Elindeki tüm varlığını satıp kentin kıyısında kurduğu köyüne benzer yeni hayatı, çevresine dikilen fabrikalar ya da yüksek binaların gölgesinde silinirken ne hissedebilir.

Kentle, kent kültürüyle nasıl buluşabilir?

Bu stres ve üzüntü onu yalnızlaştırıp kendinden bile uzaklaştırıyor.

Şimdi, “doğayla bütünleşmeliyiz” sloganlarıyla kent kıyılarında kurulan hobi bahçeleri de fırsatçılığın başka bir hali olarak hayatımıza girdi.

Topraksız, ağaçsız, çiçeksiz kalan insan, gökyüzüne bakıp üzüntü hissini sessizce göz yaşlarına bulaştırabilir.

Bütün bunlar, birçok insanın kendi parçası olarak hissettiği doğal manzaraların bütünlüğünü tehdit ediyor.

Bu yeni tip araştırmaların “Doğa eksikliği”ne ilişkin öyle ilginç sonuçları var ki, fiziksel ve zihinsel sağlık sorunlarından, çocukların aktivitesizlikten depresyon vakalarının ortaya çıkmasına kadar dayanıyor.

DUYGUSAL BEDEL AĞIRDIR

Şimdi kısaca yazımın başındaki temel soruya dönelim.

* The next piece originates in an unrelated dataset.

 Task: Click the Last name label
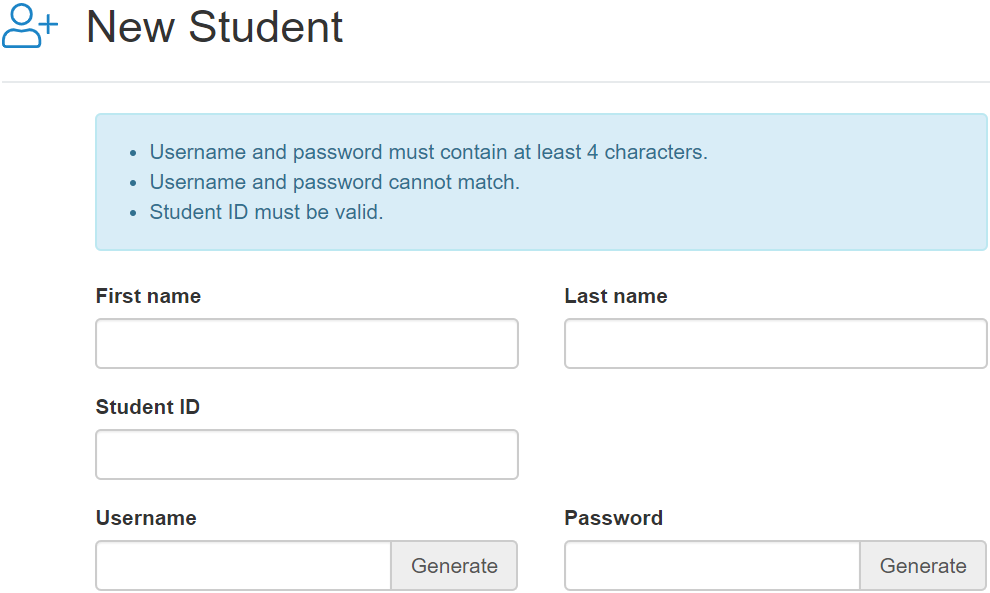[x=616, y=296]
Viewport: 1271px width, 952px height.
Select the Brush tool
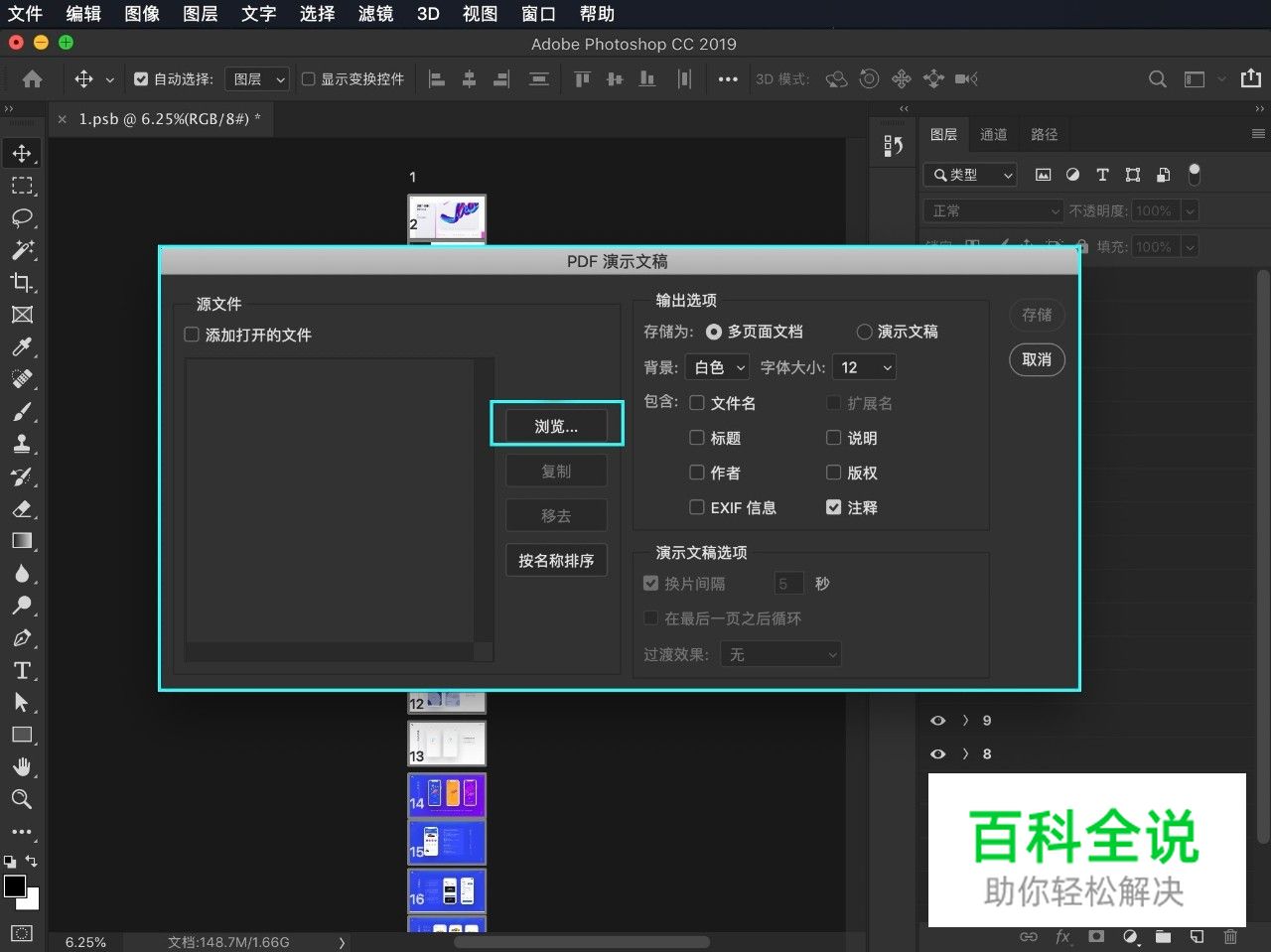(22, 411)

Koronalı günlerden sonra hayatın günlük akışı olağan hale geldi diyelim.

Hiçbir şey eskisi gibi olmayacak mı?”

Hiçbir şey mi?

Ya da nasıl ve hangi şeyler eskisi gibi olmayacak?

Pekiyi sizce nasıl olacak?

Cevaplar bildiğiniz yerden gibi gelir ama ciddi bir cevap ister bu sorular.

Vereceğiniz cevaplar, her gün bildiğiniz gibiyse…

Şunları da bilin;

Öncelikle şu sözü tekrar okuyun:

Sevdiğimiz yerler değişirken, duygusal olarak ödediğimiz bedel memleket hasretine benzer bir şeydir.

Bu söz, yeni dünya ile sınırımızı işaretleyen, “hiçbir şey eskisi gibi olmayacak” düşüncesinin zihindeki tatsız ifadesidir.

Koronavirüsünden önceki hayatınızı yeşil bir vadide şölen gibi düşünüyorsanız, bundan sonraki sosyal hayatınızın, bu yeşil alanları birden bire siyanürle maden arayanların yarattığı gri bir tablo olarak hayal edin!

İnsanların dünyaya geldikleri günden beri tanıdıkları yaşam biçimi, doğal yapı, çevresel koşullar, geçim yolları, çalışma prensipleri, entelektüel etkinlikleri, ruhsal ihtiyaçlarını karşılama alışkanlıkları vardır.

Bunları kaybettiğinde her anlamda kıraç bir coğrafyanın ortasında mahsur kaldığınızı hissedersiniz.

Araştırma sonuçları ne diyordu?

Sıcaklık ve kuraklığa maruz kalmanın intihar riskini artırdığı ve psikiyatrik hastane ziyaretlerinin sayısını yükselttiğini ortaya çıkaran araştırmalara göre ayrıca kasırga ve sel kazazedelerinin travma sonrası stres bozukluğu ve depresyon geçirme olasılığının daha yüksek olduğu belirlendi.”

Durum böyleyken, tek cümle bizim hayatla sınırımızı çizemez.

Nasıl yeni bir dünya bekliyorsanız, hazırlığınızı ona göre yapın.

Zihinsel, ruhsal, bedensel olarak kendinizi nasıl gerçekleştirebileceğinizi iyi tasarlayın.

Evet koronadan önceki hayat olmayacak.

Bu hayatın ne kadar değişeceği biraz da size bağlı.

İnsan her ortama uyum sağlayabilir.

Yeter ki, içinden mutluluk çıkarabilsin.